Submitted to: Theoretical and Applied Genetics
Publication Type: Peer Reviewed Journal
Publication Acceptance Date: 3/14/2003
Publication Date: 6/27/2003
Citation: Cenci, A., Chantret, N., Kong, X., Gu, Y.Q., Anderson, O.D., Fahima, T., Distelfeld, A., Dubcovsky, J. 2003. Construction and Characterization of a half-million clones BAC library of durum wheat (Triticum Turdigum SSP. Durum). Theoretical and Applied Genetics. 107:931-939.
Interpretive Summary: Modern cultivated wheats come in two varieties, the durum wheat used for pasta-making and the bread wheats used for leavened and unleavened products such as raised and flat breads, cakes, cookies, etc. To continue to improve both types of wheats, the application of genomics technologies offers the greatest long-term opportunities. To fully apply genomics to wheat research and improvement, specific laboratory resources are needed, one of the most important of which is the construction of large cloned fragments of the wheat genomes. This report describes the generation of a library large collection of such clones for durum wheat. The library consists of 516,096 individual clones, each growing in an individual bacterial cell culture. The total of 1344 384-well plates represents enough of the total genome to expect to find any gene of interest with 94.4% probability. This library will serve as a resource for the entire wheat research community.

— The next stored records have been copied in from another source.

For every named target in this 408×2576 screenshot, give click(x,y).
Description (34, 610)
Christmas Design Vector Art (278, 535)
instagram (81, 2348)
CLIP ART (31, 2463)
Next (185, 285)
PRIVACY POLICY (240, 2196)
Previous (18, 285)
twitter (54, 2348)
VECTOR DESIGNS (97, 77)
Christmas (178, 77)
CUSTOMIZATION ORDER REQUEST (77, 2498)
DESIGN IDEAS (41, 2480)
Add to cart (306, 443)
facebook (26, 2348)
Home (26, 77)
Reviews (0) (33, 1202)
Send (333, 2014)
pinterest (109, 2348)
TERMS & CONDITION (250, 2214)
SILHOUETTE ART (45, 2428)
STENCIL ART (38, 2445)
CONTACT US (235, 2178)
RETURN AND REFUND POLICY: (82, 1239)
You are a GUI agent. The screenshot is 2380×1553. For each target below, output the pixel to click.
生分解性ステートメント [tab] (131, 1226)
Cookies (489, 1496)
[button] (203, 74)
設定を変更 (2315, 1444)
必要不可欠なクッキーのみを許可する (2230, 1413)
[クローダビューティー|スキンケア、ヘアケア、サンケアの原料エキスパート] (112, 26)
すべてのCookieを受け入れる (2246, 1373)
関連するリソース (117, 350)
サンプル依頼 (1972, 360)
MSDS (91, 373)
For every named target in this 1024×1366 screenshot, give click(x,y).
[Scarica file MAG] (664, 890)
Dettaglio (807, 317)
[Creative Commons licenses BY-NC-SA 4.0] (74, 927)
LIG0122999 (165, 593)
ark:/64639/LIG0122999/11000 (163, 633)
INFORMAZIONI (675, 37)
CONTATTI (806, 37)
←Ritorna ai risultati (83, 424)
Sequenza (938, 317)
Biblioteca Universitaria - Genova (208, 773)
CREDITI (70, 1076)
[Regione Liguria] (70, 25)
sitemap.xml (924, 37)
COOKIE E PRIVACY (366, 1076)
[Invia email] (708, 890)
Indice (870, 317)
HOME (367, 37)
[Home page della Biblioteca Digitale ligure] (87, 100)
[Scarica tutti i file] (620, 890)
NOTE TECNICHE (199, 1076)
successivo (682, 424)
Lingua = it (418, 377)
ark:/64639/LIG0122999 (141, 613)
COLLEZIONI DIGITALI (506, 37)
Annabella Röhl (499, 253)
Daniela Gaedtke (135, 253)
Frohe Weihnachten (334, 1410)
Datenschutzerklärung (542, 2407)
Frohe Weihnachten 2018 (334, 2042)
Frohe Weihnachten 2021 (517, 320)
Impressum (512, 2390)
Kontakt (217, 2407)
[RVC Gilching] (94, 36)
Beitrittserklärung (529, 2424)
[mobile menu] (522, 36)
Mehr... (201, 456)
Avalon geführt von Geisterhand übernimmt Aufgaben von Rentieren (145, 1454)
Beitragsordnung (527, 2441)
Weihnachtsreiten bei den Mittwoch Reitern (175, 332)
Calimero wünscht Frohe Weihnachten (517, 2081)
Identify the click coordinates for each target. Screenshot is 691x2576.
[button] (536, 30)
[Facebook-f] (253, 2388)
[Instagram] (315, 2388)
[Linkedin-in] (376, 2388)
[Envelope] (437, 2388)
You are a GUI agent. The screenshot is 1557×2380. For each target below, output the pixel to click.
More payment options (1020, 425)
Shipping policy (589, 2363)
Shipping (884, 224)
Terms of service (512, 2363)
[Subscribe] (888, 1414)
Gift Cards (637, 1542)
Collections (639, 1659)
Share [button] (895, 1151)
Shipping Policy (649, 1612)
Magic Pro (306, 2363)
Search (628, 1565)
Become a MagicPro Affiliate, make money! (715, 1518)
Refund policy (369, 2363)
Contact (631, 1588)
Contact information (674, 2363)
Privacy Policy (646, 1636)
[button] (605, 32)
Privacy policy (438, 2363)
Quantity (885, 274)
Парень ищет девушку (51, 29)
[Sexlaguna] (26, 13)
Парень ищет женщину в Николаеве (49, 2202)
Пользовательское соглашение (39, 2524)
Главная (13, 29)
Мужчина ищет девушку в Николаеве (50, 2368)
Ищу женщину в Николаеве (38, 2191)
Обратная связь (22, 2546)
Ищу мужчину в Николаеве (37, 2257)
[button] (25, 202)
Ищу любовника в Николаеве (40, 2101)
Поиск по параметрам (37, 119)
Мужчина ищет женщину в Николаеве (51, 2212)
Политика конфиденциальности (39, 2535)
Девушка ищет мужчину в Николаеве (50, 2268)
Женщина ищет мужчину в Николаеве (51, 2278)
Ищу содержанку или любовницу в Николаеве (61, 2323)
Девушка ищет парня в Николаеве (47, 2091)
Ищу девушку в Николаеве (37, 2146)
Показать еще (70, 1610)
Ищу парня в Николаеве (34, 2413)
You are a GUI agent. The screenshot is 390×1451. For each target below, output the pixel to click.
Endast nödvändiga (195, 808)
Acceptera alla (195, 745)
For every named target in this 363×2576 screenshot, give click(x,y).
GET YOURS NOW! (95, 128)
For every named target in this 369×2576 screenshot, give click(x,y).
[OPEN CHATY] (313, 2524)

Technical Abstract: Durum wheat (Triticum turgidum ssp. durum, 2n=4x=28, genomes AB) is an economically important cereal used as the raw material for pasta and semolina making. In this paper we present the construction and characterization of a BAC library of tetraploid durum wheat cultivar 'Langdon'. This variety was selected because of the availability of substitution lines that facilitate the assignment of BACs to the A and B genome. The selected Langdon line has a 30 cM segment of chromosome 6BS from T. turgidum ssp. dicoccoides including a gene for high grain protein content that is the target of a positional cloning effort in our laboratory. A total of 516.096 clones were organized in 1344 384-well plates and blotted into 28 high-density filters. Ninety-eight percent of these clones have wheat inserts (0.3% chloroplast DNA, 1.4% empty clones and 0.3% empty wells). The average insert size of 500 randomly selected BAC clones was 131-kb, resulting in a coverage of 5.1 X genome equivalents for each of the two genomes, and a 99.4% probability of recovering any gene from each of the two genomes of durum wheat. Six known copy number probes were used to validate this theoretical coverage and gave an estimated coverage of 5.8 X genome equivalents. Screening of the library with eleven probes related to grain storage protein and starch biosynthesis showed that the library contains several clones for each of these genes, confirming the value of the library to characterize the organization of these important gene families. In addition, characterization of fingerprintings from colinear BACs from the A and B genomes showed a large differentiation between the A and B genomes. This library will be a useful tool for evolutionary studies in one of the best-characterized polyploid systems and a source of valuable genes for wheat. Clones and high-density filters can be requested at http://agronomy.ucdavis.edu/Dubcovsky/BAC-library/BAC_Langdon.htm.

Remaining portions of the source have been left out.